§ **TASK REQUIREMENTS**: Return, with no changes, the lines of the records from the line containing "Click the '2 taps to start' cancel text" through the end of the records, and leave the pictures out of your answer.
** begin DATA LISTING **
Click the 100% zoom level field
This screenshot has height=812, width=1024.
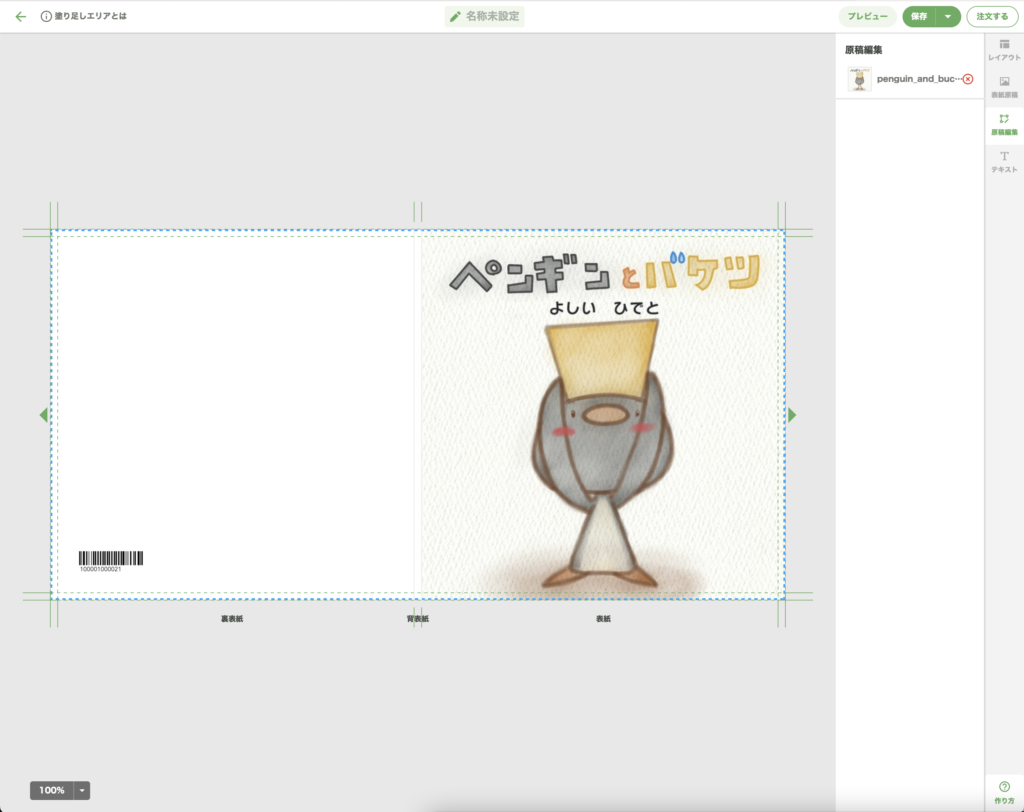coord(52,790)
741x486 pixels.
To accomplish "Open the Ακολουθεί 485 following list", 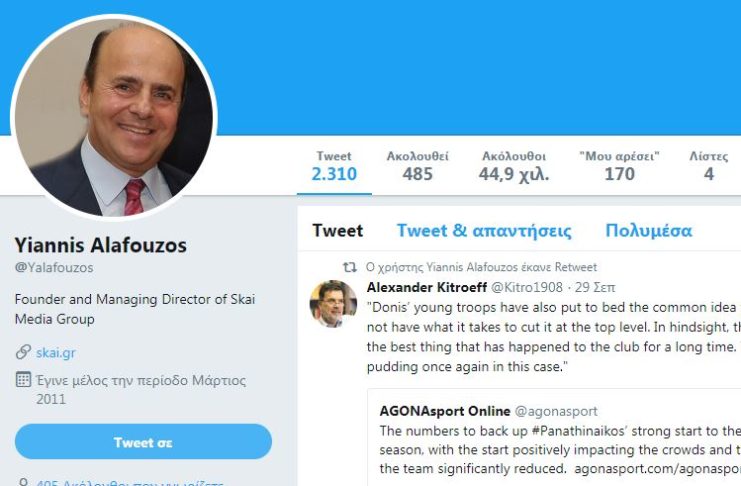I will tap(417, 166).
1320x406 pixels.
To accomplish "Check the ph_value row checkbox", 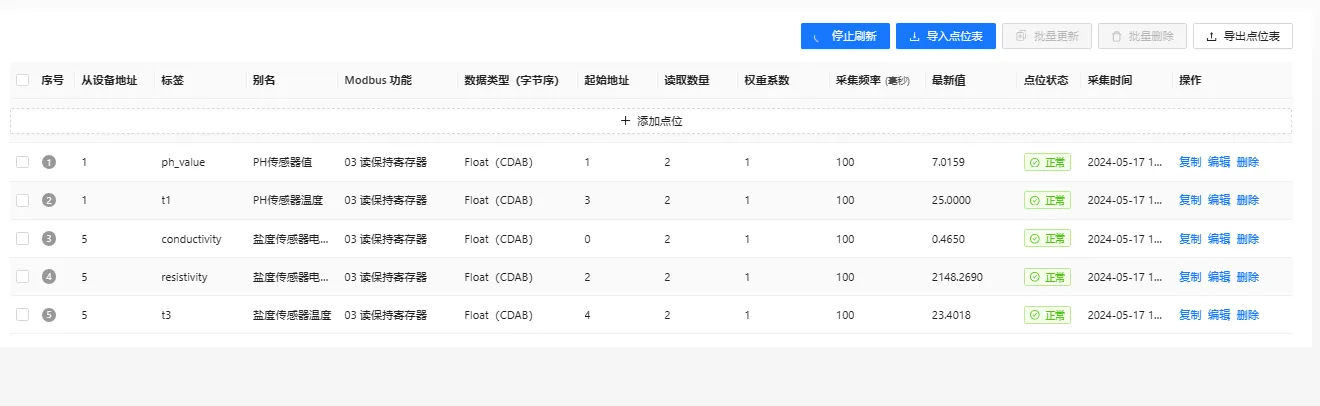I will point(23,162).
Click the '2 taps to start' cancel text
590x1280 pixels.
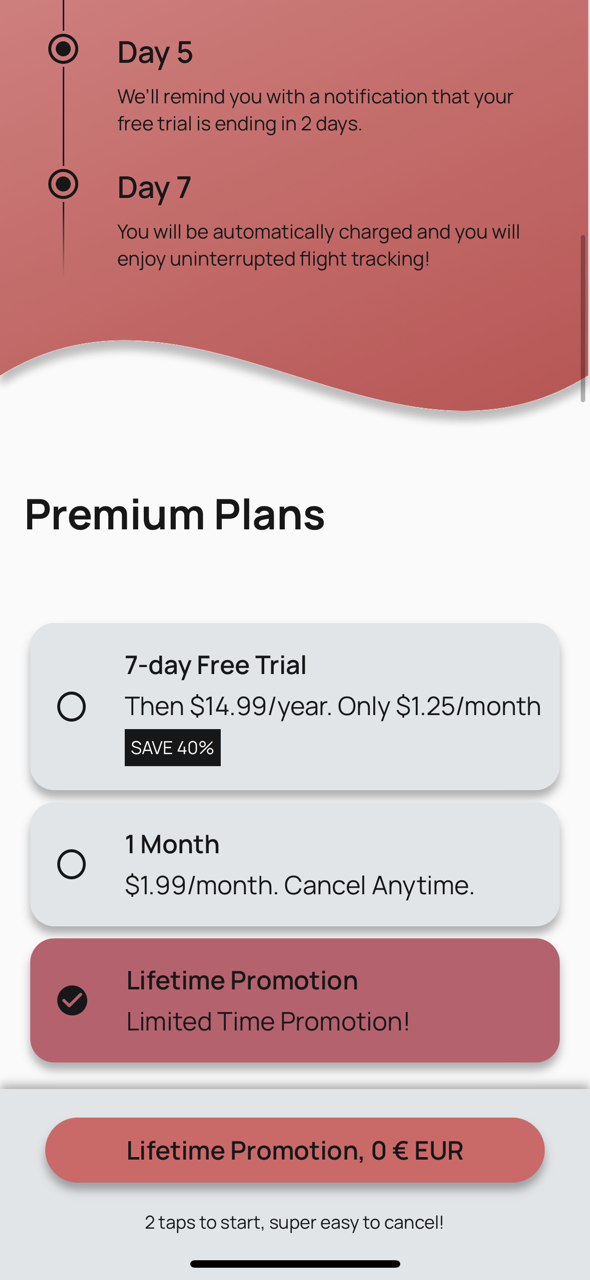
** end DATA LISTING **
§ **OUTPUT OF THE TASK**:
Click the '2 taps to start' cancel text
590x1280 pixels.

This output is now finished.